→ **WRITTEN TASK**:
Write out these lines as a JSON list of strings, with one string for each line and blank lines left out.

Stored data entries
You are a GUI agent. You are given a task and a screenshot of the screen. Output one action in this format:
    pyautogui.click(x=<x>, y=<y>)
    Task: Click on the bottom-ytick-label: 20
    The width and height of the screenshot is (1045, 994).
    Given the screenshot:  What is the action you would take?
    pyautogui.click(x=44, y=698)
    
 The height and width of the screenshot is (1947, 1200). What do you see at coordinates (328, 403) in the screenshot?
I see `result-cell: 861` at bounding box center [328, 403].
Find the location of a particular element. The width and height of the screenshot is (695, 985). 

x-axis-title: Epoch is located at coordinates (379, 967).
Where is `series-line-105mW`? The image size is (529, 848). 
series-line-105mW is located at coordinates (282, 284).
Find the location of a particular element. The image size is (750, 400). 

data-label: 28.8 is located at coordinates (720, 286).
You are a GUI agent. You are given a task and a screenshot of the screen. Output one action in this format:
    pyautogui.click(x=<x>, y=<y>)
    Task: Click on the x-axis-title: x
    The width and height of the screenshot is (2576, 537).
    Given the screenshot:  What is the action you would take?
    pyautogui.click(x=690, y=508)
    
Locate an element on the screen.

→ **WRITTEN RESPONSE**:
[
  "You are a GUI agent. You are given a task and a screenshot of the screen. Output one action in this format:",
  "    pyautogui.click(x=<x>, y=<y>)",
  "    Task: Click on the bottom-ytick-label: 20",
  "    The width and height of the screenshot is (1045, 994).",
  "    Given the screenshot:  What is the action you would take?",
  "    pyautogui.click(x=44, y=698)",
  " The height and width of the screenshot is (1947, 1200). What do you see at coordinates (328, 403) in the screenshot?",
  "I see `result-cell: 861` at bounding box center [328, 403].",
  "Find the location of a particular element. The width and height of the screenshot is (695, 985). ",
  "x-axis-title: Epoch is located at coordinates (379, 967).",
  "Where is `series-line-105mW`? The image size is (529, 848). ",
  "series-line-105mW is located at coordinates (282, 284).",
  "Find the location of a particular element. The image size is (750, 400). ",
  "data-label: 28.8 is located at coordinates (720, 286).",
  "You are a GUI agent. You are given a task and a screenshot of the screen. Output one action in this format:",
  "    pyautogui.click(x=<x>, y=<y>)",
  "    Task: Click on the x-axis-title: x",
  "    The width and height of the screenshot is (2576, 537).",
  "    Given the screenshot:  What is the action you would take?",
  "    pyautogui.click(x=690, y=508)",
  "Locate an element on the screen."
]